On Wed, Feb 25, 2026, at 2:34 AM, Emily Ammundsen wrote:
> On 24/02/2026 19:37, Zack Weinberg wrote:
>> On Tue, Feb 24, 2026, at 10:33 PM, Emily Ammundsen wrote:
>>> On 24/02/2026 13:34, Zack Weinberg wrote:
>>>> On Wed, Feb 18, 2026, at 1:56 PM, pluto--- wrote:
>>>>>
>>>>>     if // in a git checkout, but there is no history then // fetch
>>>>>     the history from the remote repo fi
>>>>
>>>> I'd be reluctant to make build operations talk to the network, even
>>>> in rare circumstances (perhaps _especially_ in rare circumstances).
>>>
>>> halt building and print instructions for how to download the rest of
>>> the needed history seems like a decent compromise?
>>
>> That we could do, yeah. The scripts that I know would need adjustment
>> are gitlog-to-changelog and git-version-gen, both in build-aux. There
>> may be others. I'm not going to have time to do this myself anytime
>> soon but I'll look at any patches anyone comes up with.
>
> How do we feel about using `git rev-parse --is-shallow-repository`
> even though that would require git >= 2.15, and thus bump our minimum
> git version from 1.4.4+ to 2.15.0+ (assuming the minimum git version
> listed in README-hacking is accurate). git 2.15.0 is currently about 9
> years old. If not, I can likely figure out something else.

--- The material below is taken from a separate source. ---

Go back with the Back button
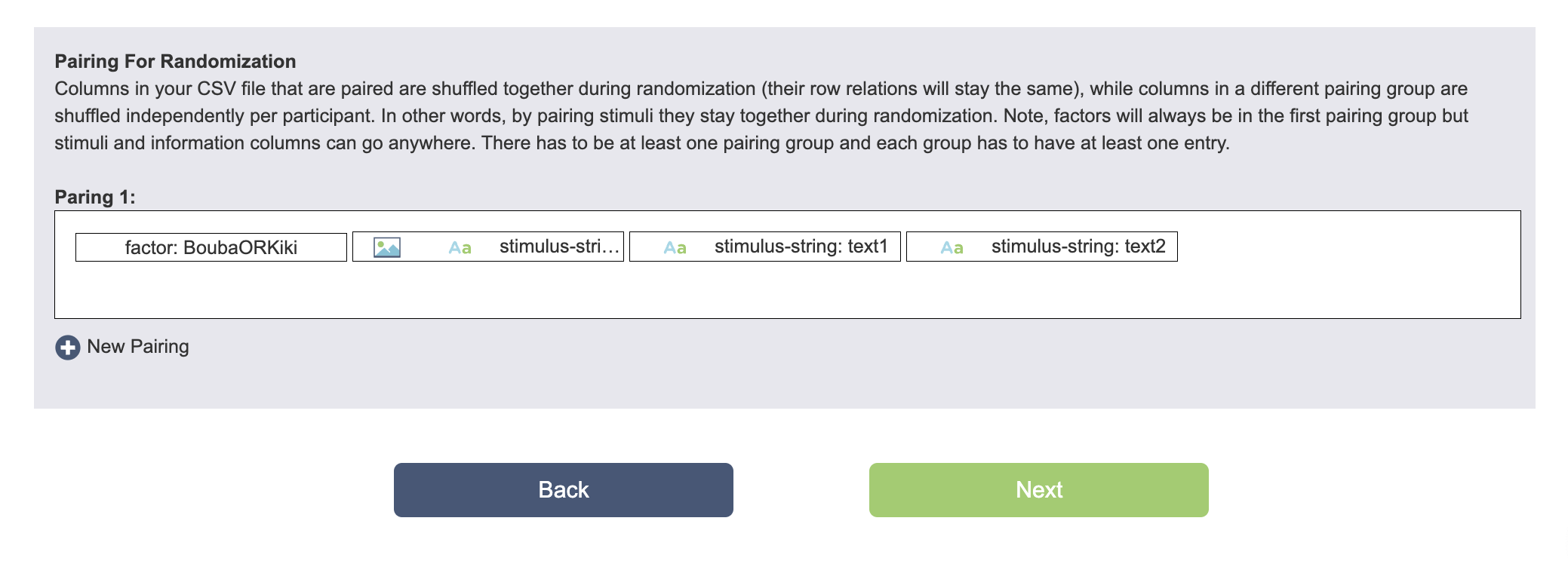This screenshot has width=1568, height=573. tap(564, 490)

The minimum git version in README-hacking hasn't been updated in a very
long time.  I wouldn't have a problem with that change myself, but let's
open up the question to a wider audience.  git-version-gen is used by
several more projects besides Autoconf, and is officially maintained as
part of Gnulib, so I'm cc:ing both the autoconf mailing list and the
gnulib mailing list.

> I have a change to just `git-version-gen` which causes ./bootstrap to
> print the desired error message on shallow repositories. This would
> prevent my mistake. It isn't clear what the correct behaviour for
> gitlog-to-changelog would be or the other possible files.

For now, let's maybe just make gitlog-to-changelog also print an
error message and quit.  I can imagine people wanting to run `make dist`
in a shallow clone in order to copy the tarball over to a machine that
doesn't have Git (yet) for testing purposes, but it'd be OK if that
needed to be done slightly differently (e.g. `make test-tarball`).